• Problem:
Using the entries that follow, write out the line containing "The image size is (1512, 812).", the line containing "Collapse Layer 3", and every line between them, exactly and nothing else.

• Entries provided:

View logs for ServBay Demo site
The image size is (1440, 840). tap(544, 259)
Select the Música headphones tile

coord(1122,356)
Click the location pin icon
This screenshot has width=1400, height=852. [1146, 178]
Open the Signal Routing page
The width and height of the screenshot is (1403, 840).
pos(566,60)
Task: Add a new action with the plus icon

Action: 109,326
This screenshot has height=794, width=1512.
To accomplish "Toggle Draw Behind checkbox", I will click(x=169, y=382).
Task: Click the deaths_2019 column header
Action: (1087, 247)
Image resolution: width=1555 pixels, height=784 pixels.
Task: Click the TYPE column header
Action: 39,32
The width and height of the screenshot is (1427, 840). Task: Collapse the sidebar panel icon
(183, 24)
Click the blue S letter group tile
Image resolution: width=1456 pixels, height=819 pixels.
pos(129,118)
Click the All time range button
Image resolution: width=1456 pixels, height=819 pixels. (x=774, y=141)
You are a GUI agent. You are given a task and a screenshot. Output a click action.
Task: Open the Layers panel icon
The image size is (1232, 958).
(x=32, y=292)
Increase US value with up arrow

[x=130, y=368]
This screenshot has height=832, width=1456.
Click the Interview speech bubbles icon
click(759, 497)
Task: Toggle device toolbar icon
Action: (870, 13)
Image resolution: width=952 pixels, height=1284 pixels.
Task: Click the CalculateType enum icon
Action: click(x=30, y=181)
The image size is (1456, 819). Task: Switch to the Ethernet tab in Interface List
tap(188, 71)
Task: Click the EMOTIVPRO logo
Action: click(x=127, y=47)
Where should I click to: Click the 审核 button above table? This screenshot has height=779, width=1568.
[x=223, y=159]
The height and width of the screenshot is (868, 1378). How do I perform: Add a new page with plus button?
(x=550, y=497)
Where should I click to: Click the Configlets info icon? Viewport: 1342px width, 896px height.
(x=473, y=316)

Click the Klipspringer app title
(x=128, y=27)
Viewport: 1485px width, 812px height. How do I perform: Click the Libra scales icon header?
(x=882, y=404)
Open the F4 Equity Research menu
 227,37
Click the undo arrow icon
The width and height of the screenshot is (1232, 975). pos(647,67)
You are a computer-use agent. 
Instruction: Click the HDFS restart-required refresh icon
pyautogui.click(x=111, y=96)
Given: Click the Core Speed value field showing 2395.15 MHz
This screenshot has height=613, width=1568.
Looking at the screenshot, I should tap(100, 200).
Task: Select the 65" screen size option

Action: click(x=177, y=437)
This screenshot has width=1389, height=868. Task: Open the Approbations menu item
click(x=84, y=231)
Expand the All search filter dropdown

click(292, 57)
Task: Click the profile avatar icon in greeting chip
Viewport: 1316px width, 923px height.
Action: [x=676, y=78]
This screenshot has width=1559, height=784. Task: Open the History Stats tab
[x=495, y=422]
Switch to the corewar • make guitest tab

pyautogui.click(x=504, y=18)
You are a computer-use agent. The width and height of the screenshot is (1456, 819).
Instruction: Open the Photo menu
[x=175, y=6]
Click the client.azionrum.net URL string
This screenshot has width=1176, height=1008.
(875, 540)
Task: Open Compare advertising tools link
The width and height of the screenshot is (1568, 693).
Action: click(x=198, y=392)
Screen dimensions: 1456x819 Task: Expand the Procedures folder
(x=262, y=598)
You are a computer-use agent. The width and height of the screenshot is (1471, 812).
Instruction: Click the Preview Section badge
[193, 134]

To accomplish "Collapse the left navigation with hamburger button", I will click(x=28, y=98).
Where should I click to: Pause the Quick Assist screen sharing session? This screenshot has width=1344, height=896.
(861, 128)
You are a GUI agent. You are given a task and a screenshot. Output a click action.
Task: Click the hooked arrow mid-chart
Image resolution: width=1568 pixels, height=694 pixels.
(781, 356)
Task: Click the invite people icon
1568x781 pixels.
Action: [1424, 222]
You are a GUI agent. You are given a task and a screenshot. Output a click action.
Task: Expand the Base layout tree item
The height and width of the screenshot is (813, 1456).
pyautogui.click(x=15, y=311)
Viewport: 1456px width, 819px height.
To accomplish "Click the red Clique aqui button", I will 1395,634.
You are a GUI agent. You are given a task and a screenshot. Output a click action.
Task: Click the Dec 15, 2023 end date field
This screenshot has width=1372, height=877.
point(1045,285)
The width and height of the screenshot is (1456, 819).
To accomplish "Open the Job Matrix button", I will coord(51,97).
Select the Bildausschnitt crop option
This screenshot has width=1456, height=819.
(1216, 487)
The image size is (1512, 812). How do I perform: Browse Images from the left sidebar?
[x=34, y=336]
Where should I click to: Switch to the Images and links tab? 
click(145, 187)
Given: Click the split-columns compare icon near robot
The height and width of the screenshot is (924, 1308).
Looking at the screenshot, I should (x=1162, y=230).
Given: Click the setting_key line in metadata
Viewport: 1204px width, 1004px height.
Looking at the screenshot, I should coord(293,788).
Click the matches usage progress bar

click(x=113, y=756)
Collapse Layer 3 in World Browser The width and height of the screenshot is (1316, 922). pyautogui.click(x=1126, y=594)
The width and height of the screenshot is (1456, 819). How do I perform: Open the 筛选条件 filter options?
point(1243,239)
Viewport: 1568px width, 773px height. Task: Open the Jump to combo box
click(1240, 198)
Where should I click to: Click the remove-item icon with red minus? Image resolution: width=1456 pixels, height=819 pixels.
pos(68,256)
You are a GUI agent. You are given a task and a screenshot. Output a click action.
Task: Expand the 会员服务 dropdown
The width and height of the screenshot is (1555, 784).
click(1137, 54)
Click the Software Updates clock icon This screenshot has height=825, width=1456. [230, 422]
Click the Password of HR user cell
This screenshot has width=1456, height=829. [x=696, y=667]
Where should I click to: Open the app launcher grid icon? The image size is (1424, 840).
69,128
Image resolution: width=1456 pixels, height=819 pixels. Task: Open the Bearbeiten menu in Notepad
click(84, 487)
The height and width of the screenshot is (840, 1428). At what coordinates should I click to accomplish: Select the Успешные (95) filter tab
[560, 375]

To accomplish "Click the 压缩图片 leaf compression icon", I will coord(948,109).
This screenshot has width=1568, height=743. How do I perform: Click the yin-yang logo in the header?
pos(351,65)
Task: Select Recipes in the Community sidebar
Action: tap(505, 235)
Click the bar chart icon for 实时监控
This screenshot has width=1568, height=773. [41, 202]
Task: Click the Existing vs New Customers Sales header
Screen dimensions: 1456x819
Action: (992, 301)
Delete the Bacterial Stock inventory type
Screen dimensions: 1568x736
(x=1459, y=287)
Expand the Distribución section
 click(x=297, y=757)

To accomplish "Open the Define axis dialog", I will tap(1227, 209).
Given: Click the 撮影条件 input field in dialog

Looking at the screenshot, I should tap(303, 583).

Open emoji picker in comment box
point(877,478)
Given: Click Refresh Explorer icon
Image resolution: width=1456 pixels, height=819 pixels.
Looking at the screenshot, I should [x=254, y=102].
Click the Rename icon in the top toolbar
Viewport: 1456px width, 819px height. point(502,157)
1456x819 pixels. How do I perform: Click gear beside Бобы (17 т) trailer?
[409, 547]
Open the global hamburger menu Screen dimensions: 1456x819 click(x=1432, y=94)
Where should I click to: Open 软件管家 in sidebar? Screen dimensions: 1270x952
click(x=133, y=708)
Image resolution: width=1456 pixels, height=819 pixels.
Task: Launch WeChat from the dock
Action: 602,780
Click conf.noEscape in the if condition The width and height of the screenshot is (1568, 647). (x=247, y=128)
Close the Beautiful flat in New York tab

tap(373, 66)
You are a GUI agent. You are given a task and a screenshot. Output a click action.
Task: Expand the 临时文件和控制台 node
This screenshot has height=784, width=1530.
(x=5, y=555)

• Solution for this problem:
The image size is (1512, 812). How do I perform: Browse Images from the left sidebar?
[x=34, y=336]
Where should I click to: Switch to the Images and links tab? 
click(145, 187)
Given: Click the split-columns compare icon near robot
The height and width of the screenshot is (924, 1308).
Looking at the screenshot, I should (x=1162, y=230).
Given: Click the setting_key line in metadata
Viewport: 1204px width, 1004px height.
Looking at the screenshot, I should coord(293,788).
Click the matches usage progress bar

click(x=113, y=756)
Collapse Layer 3 in World Browser The width and height of the screenshot is (1316, 922). pyautogui.click(x=1126, y=594)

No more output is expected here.